Many markets are large enough that it makes sense to design a custom heterogeneous multiprocessor rather than take an architecture off-the-shelf. However, system design is never cheap and companies are always looking for ways to reuse designs. Luckily, many markets are large enough to support several products that require similar underlying architecture. This is particularly true in standards-based markets, in which standards committes set the basic requirements on products and set the framework for competition.
But in any standards-driven markets, companies need and want to differentiate their products. Standards generally define what needs to be done and allow the implementers freedom in how to perform the tasks required of the standard. Companies can add value to their systems by using novel algorithms that provide improvements in certain tasks required in the standard; improved quantization algorithms are one example in multimedia. They can design for low power, as is common in cell phones. They can also add user interface or other features that are not controlled by the standard; cell phone manufacturers often differentiate themselves with phone directories and other user interface features.

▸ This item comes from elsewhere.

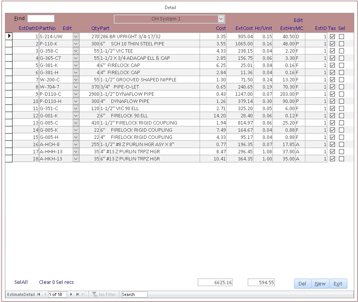Check Sel checkbox for P-110-K row
The height and width of the screenshot is (302, 358).
coord(341,44)
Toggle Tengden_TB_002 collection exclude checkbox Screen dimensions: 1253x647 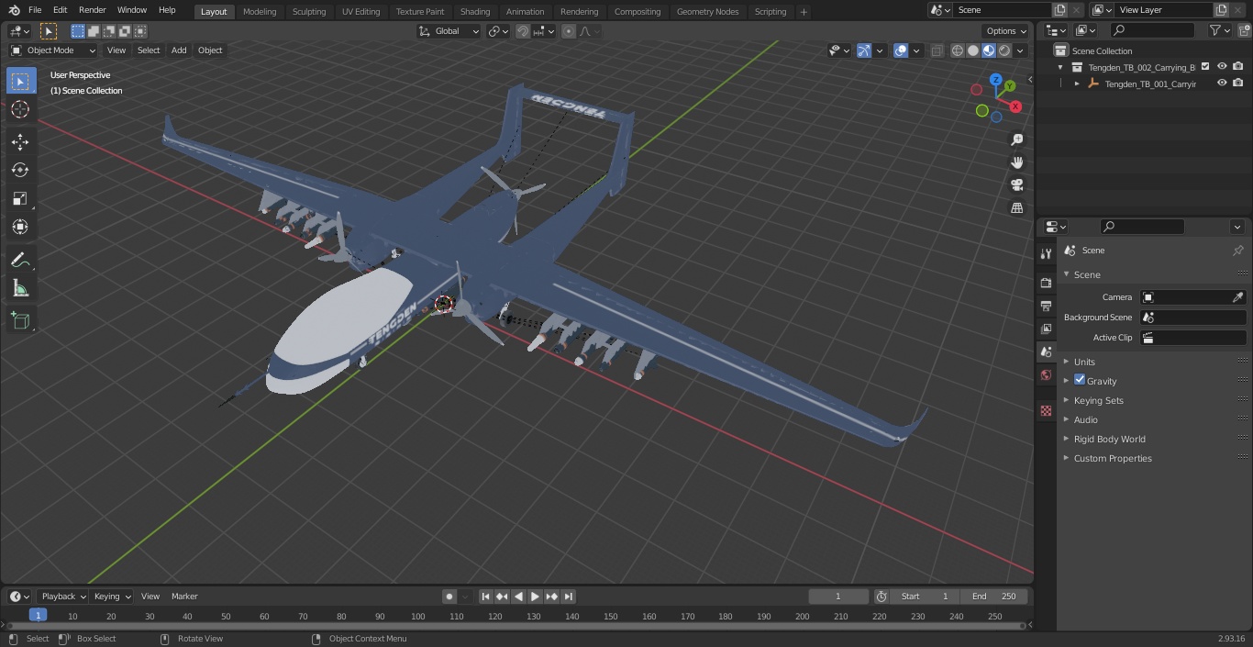click(x=1205, y=67)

Platform-based design [12] [13] [14] [15] is the approach that many companies are now using to make the most effective use of system-on-chip technology. Platforms capture heterogeneous multiprocessors in ways that allow system-on-chip designers to customize those designs for the needs of a particular product.
The term platform-based design has been used in a variety of ways by different authors. We use the term platform to mean a specific system architecture that has been architected to be reused over several different products. Reuse may be explicit -for example, by adding a reconfigurable logic block that can be programmed to provide a unique function -or implicit, for example by providing enough performance and programmability to provide flexibility in how important operations are implemented. By architecture we mean both hardware and software: a successful platform often includes libraries and application program interfaces (APIs) that provide services based on the underlying hardware's capability.
A platform may, for example, be a bus-based system that includes multiple CPUs, special-purpose accelerators (custom logic designed to perform a particular operation), I/O devices, and on-chip memory. The types and numbers of I/O devices and the amount of memory required are clearly application-dependent choices. The numbers and types of CPUs, the types of additional accelerators, and the bandwidth of the bus are also very important design decisions that must be made based on the application's characteristics. One example of a platform is the TI OMAP platform.
16 This architecture includes an ARM CPU and a TI DSP in a multiprocessor configuration. OMAP is designed for use in cell phones and other telcom applications.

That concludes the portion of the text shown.